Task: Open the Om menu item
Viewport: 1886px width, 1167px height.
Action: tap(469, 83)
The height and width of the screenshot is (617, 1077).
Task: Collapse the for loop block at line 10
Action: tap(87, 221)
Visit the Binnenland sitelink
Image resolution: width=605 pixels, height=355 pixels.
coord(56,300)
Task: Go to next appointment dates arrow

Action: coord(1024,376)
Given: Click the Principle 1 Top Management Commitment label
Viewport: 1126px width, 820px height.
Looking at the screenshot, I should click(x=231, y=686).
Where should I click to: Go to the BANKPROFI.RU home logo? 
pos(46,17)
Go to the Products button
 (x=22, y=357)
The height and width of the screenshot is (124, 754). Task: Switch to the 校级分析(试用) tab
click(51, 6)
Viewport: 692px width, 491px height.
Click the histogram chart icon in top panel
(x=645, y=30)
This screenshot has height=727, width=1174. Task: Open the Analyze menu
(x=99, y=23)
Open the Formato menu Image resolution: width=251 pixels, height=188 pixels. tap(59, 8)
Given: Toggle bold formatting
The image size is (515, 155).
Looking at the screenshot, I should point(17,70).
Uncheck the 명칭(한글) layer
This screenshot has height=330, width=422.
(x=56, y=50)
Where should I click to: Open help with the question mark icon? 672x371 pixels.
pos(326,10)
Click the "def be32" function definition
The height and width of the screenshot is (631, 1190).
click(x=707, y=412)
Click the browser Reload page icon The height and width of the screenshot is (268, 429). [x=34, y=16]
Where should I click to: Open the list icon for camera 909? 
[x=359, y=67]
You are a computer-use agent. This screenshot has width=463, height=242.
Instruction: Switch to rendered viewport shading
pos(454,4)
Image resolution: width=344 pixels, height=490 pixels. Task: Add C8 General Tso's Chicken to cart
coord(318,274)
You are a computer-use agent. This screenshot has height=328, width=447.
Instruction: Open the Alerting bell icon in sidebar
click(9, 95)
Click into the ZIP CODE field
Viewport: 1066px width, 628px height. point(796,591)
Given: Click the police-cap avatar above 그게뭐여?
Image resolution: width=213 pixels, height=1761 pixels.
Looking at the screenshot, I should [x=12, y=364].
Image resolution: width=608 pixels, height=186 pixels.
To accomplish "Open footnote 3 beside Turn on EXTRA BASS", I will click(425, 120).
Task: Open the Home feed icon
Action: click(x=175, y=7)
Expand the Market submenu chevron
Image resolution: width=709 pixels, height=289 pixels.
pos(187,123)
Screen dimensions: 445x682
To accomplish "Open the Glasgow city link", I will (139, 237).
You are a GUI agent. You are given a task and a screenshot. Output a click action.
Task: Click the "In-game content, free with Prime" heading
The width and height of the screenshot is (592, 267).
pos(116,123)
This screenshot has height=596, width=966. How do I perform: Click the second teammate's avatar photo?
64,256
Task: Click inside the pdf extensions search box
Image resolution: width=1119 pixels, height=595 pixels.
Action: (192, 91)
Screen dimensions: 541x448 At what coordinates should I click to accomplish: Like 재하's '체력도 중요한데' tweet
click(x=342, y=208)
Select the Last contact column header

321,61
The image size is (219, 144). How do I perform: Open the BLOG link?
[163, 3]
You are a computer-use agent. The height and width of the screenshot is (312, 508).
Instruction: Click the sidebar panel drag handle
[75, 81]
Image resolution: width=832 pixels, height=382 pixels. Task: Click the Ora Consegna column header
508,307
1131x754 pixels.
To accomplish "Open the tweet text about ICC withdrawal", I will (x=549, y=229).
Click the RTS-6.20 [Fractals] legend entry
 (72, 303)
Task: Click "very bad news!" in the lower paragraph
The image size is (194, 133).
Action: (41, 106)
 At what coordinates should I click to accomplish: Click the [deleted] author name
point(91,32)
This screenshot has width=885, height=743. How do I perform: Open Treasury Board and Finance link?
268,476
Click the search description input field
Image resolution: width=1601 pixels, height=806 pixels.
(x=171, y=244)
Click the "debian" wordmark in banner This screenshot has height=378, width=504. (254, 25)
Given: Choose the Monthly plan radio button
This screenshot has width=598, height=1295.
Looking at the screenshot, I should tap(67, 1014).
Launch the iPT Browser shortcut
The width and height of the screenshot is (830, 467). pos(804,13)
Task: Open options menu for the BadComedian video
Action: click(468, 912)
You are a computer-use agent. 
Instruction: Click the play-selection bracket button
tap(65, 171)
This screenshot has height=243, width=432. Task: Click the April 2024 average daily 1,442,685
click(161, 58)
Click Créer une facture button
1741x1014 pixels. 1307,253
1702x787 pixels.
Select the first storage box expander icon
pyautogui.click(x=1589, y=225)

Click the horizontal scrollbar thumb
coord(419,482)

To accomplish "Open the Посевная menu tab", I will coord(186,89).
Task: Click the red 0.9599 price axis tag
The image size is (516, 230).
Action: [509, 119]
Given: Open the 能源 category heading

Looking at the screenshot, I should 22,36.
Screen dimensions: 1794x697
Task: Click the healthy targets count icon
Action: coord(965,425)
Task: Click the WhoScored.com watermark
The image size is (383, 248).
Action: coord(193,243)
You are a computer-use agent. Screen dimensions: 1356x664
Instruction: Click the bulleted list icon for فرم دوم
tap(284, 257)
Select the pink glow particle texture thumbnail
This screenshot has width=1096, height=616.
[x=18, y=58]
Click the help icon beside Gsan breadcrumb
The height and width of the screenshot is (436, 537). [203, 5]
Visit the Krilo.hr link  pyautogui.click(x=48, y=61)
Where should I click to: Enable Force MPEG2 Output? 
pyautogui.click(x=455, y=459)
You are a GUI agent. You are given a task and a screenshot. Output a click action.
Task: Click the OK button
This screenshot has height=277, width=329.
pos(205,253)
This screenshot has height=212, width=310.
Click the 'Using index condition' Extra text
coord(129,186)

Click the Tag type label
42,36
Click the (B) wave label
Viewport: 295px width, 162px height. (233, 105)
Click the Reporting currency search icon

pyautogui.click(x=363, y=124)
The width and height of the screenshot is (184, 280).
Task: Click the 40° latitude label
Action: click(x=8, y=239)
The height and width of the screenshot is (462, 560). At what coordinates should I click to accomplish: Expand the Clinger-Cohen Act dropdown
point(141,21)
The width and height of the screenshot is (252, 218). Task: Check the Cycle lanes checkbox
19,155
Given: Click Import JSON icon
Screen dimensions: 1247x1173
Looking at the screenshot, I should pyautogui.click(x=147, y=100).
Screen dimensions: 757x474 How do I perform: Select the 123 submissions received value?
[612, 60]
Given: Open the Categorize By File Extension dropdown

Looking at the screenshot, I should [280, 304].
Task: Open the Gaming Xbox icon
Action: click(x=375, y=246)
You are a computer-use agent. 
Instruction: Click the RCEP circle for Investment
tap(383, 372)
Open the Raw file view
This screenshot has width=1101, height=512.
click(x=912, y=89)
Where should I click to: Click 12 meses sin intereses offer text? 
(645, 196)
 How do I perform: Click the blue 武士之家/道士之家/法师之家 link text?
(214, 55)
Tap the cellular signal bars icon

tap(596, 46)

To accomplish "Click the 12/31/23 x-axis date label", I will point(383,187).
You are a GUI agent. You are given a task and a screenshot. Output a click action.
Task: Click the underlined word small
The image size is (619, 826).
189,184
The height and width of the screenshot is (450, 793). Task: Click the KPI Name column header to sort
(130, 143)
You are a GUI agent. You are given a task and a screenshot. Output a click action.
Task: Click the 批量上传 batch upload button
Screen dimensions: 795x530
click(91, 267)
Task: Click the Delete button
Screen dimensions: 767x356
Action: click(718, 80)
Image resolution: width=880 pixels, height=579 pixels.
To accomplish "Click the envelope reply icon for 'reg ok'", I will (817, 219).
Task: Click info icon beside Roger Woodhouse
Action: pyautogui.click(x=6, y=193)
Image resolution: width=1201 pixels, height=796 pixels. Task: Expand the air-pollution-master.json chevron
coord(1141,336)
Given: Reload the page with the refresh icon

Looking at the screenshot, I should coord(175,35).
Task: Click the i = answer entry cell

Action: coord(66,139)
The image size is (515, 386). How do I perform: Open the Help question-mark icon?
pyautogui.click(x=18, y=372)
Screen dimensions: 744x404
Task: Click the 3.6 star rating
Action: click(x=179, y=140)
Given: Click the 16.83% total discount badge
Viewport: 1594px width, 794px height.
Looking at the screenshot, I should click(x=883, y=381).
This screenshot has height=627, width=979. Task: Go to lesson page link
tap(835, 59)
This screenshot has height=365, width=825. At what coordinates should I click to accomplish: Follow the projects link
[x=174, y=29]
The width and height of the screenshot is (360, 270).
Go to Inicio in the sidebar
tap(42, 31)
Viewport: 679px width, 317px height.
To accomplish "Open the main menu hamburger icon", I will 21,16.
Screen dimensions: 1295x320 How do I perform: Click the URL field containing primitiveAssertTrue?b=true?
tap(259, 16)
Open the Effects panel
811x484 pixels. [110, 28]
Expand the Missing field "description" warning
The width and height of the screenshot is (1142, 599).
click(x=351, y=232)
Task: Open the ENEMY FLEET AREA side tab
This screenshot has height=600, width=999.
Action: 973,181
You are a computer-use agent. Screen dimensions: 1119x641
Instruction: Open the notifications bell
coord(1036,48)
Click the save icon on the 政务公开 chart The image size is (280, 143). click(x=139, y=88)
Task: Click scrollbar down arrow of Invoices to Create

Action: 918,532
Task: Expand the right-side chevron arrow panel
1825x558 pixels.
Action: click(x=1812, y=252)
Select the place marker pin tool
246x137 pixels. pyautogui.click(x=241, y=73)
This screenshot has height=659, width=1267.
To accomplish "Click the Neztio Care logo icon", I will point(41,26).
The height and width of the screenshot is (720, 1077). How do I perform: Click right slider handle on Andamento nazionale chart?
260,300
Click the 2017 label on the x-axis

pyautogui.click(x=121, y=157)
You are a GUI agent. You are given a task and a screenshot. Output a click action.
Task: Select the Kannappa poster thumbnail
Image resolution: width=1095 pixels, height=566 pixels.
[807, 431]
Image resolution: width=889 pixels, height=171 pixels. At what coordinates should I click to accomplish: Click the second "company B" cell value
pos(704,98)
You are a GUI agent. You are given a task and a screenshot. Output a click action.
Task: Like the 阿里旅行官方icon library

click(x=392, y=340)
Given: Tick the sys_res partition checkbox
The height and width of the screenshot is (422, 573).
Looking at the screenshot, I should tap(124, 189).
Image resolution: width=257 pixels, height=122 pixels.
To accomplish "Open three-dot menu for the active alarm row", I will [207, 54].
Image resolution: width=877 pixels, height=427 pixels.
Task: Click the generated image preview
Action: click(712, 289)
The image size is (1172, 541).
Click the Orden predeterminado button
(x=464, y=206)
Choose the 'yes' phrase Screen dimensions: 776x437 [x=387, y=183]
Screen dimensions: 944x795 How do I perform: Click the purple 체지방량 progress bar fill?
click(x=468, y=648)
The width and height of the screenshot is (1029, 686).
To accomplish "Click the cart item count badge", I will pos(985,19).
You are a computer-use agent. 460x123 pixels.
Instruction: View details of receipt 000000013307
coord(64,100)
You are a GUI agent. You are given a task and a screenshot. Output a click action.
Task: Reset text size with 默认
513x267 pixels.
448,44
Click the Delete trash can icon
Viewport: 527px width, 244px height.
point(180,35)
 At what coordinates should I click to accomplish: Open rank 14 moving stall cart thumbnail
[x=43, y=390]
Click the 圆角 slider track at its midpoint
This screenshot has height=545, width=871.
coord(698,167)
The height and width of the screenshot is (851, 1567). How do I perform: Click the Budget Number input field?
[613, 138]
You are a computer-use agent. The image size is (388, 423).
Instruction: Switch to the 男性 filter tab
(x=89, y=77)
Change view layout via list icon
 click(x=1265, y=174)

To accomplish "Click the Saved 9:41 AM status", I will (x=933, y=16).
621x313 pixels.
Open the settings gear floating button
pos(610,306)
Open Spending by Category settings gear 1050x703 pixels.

_ _ _ _

*AIM OF THE TASK:* From the entries above, give again exactly the lines running from the line with "Task: Click the underlined word small" to the line with "Task: Click the Delete button"; include both of those lines.

*ANSWER:*
Task: Click the underlined word small
The image size is (619, 826).
189,184
The height and width of the screenshot is (450, 793). Task: Click the KPI Name column header to sort
(130, 143)
You are a GUI agent. You are given a task and a screenshot. Output a click action.
Task: Click the 批量上传 batch upload button
Screen dimensions: 795x530
click(91, 267)
Task: Click the Delete button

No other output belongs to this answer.